Records supplied:
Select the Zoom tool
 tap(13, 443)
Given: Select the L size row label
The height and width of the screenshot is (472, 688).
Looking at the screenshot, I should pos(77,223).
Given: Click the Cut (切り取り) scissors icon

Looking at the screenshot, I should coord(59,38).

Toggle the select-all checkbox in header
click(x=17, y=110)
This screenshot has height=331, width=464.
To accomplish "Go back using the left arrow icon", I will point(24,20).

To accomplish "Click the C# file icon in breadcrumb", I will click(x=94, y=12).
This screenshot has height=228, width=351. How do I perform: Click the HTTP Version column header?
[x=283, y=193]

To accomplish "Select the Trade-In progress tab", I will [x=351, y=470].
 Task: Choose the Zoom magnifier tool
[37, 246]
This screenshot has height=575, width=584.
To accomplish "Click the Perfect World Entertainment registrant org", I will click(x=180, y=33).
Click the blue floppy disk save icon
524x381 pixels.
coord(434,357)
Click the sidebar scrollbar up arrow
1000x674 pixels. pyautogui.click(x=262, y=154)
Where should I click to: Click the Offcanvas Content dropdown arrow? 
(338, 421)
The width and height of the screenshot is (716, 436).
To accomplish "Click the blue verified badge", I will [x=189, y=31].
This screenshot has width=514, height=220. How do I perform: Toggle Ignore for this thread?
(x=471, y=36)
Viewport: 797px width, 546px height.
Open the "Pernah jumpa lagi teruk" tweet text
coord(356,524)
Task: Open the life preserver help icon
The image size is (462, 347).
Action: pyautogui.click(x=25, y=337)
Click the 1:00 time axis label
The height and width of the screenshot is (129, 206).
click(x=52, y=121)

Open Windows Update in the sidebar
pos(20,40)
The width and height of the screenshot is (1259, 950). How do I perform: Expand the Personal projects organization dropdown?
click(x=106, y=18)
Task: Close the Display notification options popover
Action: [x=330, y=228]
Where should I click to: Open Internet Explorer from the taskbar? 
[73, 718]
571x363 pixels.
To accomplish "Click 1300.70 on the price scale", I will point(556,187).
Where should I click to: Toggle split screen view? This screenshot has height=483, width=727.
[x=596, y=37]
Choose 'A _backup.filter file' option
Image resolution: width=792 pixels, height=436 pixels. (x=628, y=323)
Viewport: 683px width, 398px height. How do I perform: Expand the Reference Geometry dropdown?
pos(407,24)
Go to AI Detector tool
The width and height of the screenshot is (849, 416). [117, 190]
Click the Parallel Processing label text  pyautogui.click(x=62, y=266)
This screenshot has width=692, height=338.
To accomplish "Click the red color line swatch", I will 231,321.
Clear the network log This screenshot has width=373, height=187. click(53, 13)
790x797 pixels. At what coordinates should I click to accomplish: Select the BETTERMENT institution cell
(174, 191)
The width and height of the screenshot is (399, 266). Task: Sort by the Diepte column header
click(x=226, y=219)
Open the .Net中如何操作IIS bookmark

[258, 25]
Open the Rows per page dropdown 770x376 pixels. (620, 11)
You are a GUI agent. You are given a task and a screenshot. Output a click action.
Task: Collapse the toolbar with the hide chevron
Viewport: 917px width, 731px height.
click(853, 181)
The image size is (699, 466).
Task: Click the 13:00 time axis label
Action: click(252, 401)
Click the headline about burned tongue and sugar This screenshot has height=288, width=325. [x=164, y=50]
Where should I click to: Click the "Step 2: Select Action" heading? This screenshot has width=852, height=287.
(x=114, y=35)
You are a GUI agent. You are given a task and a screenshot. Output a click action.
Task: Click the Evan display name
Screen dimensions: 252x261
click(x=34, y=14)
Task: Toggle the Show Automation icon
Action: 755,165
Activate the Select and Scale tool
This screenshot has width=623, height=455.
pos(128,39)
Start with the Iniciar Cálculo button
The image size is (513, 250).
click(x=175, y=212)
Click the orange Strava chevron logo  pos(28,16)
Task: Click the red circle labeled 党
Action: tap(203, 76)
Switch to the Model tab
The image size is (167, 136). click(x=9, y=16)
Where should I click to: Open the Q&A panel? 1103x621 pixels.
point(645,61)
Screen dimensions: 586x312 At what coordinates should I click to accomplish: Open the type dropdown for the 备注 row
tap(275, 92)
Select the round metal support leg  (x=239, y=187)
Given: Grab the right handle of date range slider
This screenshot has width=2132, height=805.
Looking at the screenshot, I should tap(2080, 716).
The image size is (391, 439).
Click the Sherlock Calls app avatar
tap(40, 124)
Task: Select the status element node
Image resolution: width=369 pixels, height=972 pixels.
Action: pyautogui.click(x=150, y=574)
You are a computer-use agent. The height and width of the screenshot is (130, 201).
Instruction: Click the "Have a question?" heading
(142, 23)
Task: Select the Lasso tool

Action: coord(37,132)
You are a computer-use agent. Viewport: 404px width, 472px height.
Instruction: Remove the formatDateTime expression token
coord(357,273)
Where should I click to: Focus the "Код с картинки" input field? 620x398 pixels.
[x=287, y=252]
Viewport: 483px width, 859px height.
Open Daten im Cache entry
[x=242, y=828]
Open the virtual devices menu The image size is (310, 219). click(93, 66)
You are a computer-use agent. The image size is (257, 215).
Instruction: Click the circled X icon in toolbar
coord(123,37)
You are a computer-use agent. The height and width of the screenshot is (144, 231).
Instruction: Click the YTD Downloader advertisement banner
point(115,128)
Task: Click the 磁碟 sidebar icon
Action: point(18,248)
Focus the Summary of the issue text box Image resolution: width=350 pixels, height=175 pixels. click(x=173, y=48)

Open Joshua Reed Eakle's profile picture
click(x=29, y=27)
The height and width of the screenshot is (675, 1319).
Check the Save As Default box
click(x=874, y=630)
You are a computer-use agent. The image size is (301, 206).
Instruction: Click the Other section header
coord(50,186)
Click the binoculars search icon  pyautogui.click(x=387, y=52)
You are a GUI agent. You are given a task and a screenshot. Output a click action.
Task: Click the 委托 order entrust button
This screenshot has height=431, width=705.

Work item: Find the word "agent" in the entries above and gather every line that holds it.

Reply:
You are a GUI agent. You are given a task and a screenshot. Output a click action.
You are a GUI agent. You are given a task and a screenshot. Output a click action.
You are a computer-use agent. The height and width of the screenshot is (130, 201).
You are a computer-use agent. Viewport: 404px width, 472px height.
You are a computer-use agent. The image size is (257, 215).
You are a computer-use agent. The height and width of the screenshot is (144, 231).
You are a computer-use agent. The image size is (301, 206).
You are a GUI agent. You are given a task and a screenshot. Output a click action.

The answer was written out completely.